I think it's more the amount and color of the light more than the heat, though too much heat and too little heat can affect them.
I do a lot of experimenting with lights of all types - CFL, HID and LED among them. IME, it is a combination of Daily Light Integral (DLI), Growing Degree Days (GDD) and the age of the plant.
DLI is a measurement of PAR light plants get per day. Tomatoes and Peppers need 18 moles minimum, with 21-22 recommended.

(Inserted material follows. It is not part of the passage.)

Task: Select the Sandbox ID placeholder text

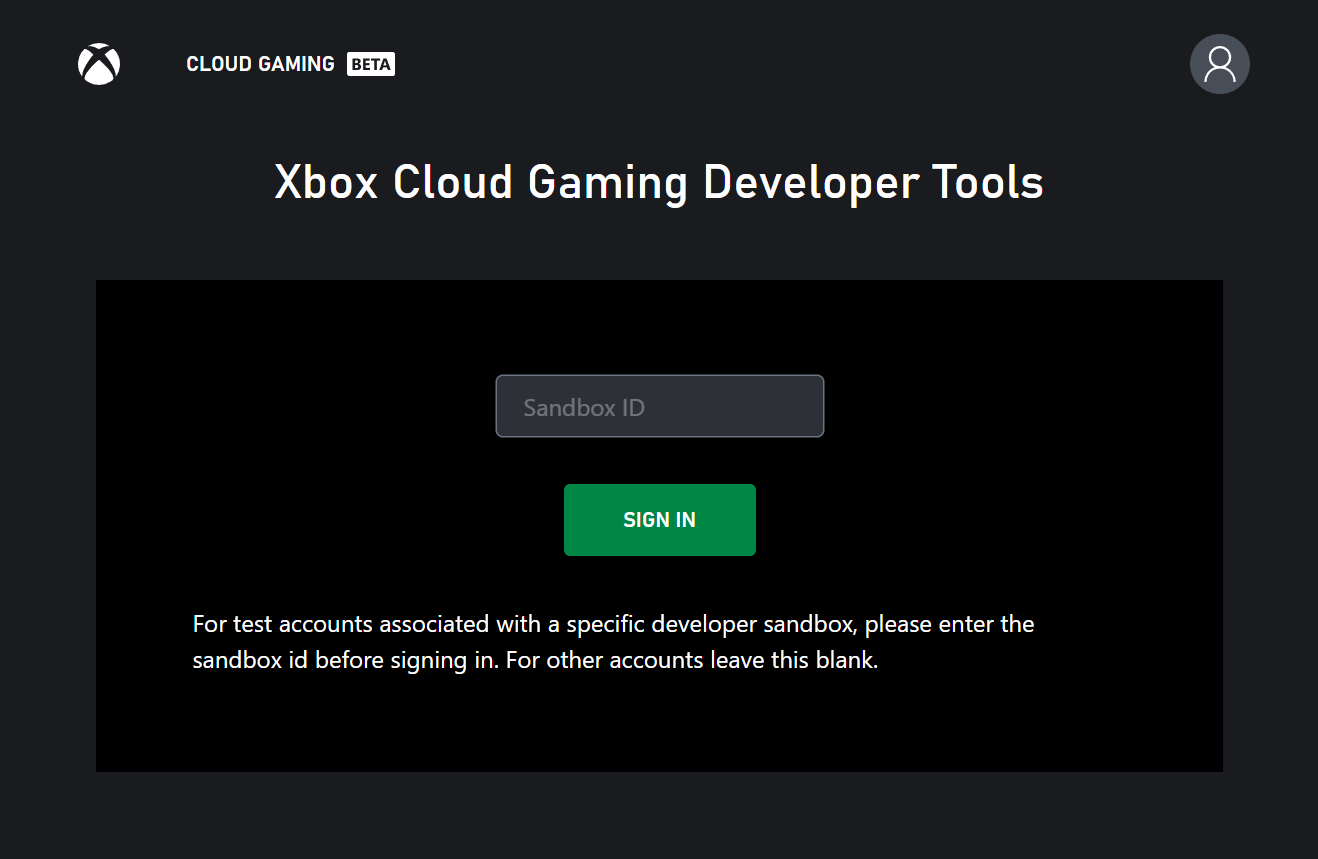Action: pyautogui.click(x=583, y=406)
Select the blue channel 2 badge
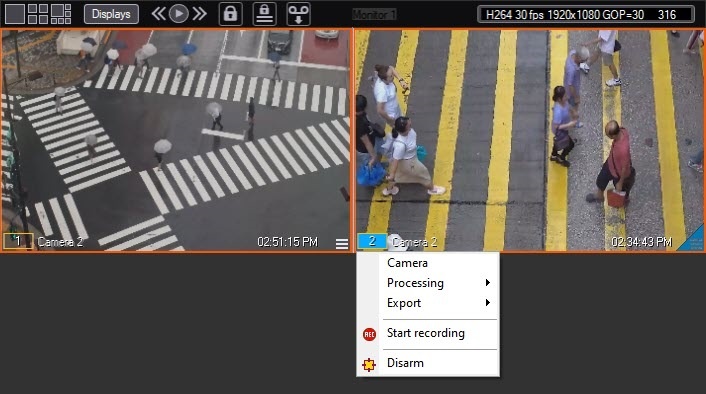This screenshot has width=706, height=394. [x=372, y=241]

GDD relates to how plants and even insects react to an accumulation of temperature above a given standard (usually 50 or 52 degrees). An example is a typical 75 Days to Maturity tomato plant. Forty to Fifty days after being transplanted they will typically bloom if they get the 18 moles per day of DLI and the GDD is about 1300-1500. OTOH, even if they get the needed DLI but the GDD is too low, they do not bloom. And like a female, they have a given amount of time they are "fertile." If the above plant turns 90 days old before it reaches the 1300 GDD mark, most of its ability to produce a flower, and for that bloom to turn into a fruit, disappears.

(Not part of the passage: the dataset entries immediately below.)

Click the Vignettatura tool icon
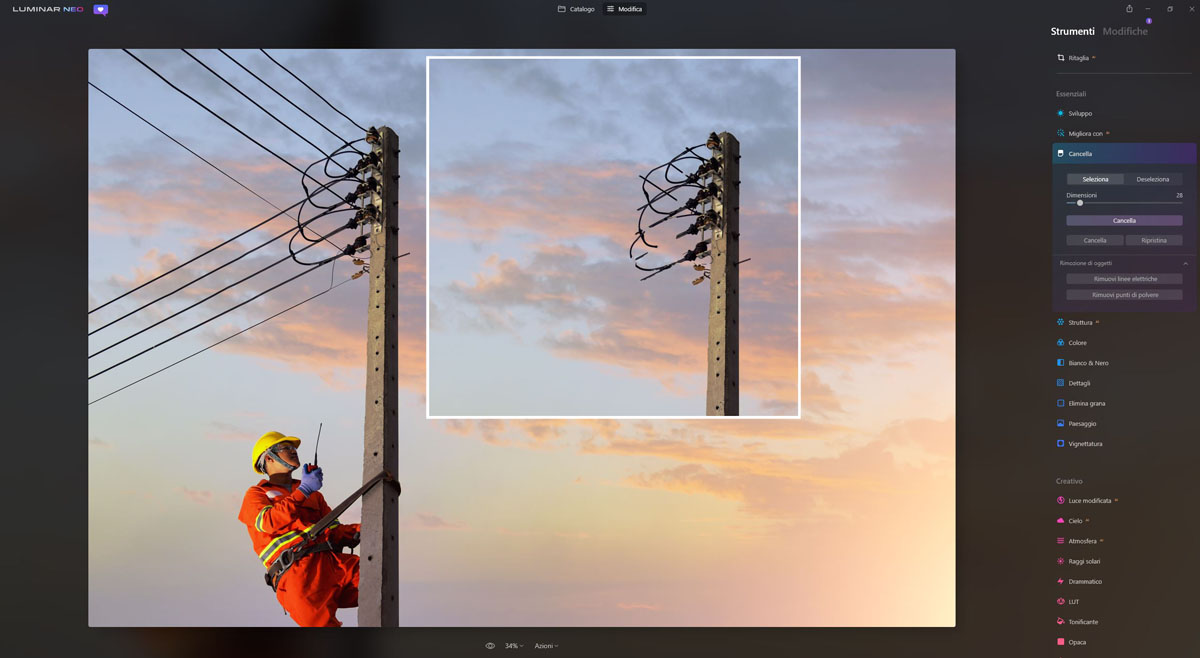 [1061, 444]
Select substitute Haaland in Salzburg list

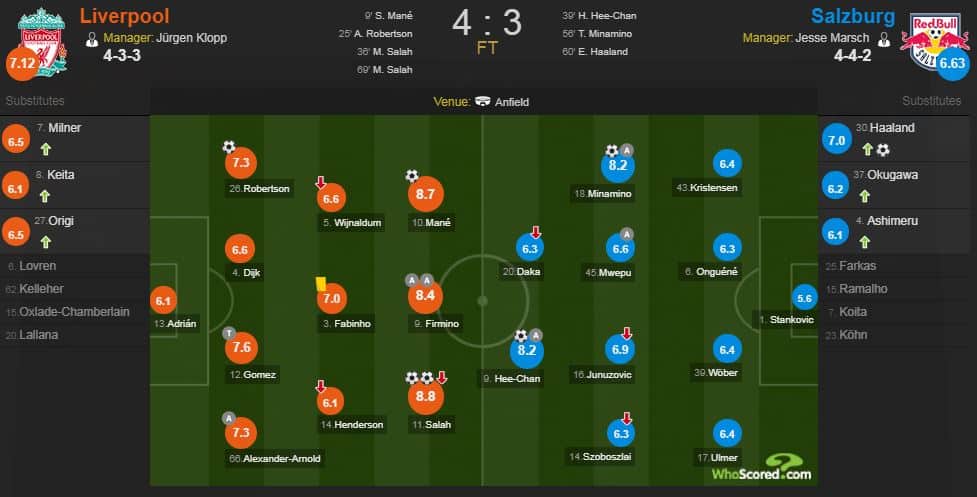892,128
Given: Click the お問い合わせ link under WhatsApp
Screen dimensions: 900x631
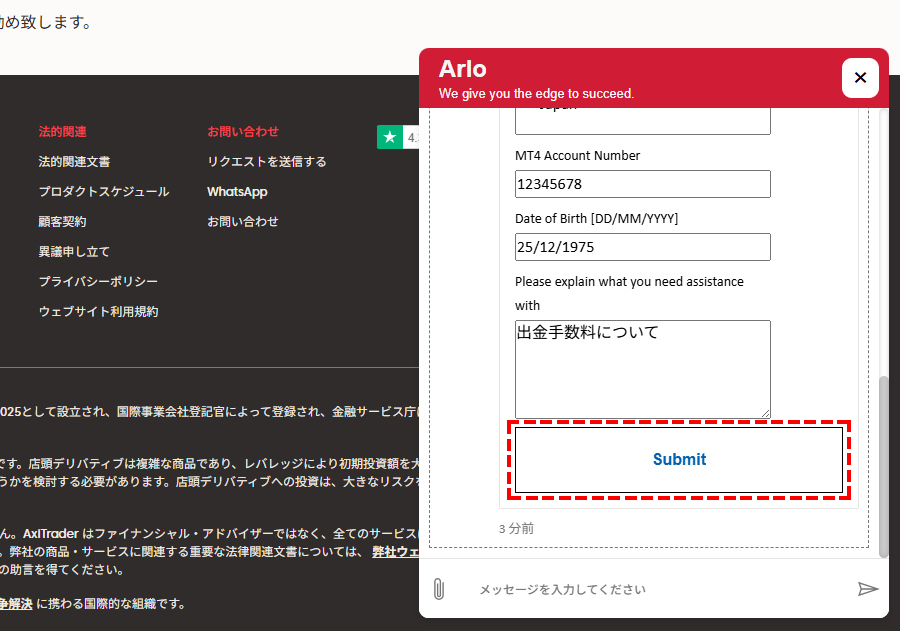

As for LED lights - plants need all the spectra, not just a couple of red and blue ones. They don't absorb much of some of them, such as green but like humans, they cannot flourish on just one cut of beef and one type of greens alone - they need a balanced diet. What I find odd - LED billboards that can display at least 256 colors and change constantly are all over the place, but yet they have not made their way to grow lights.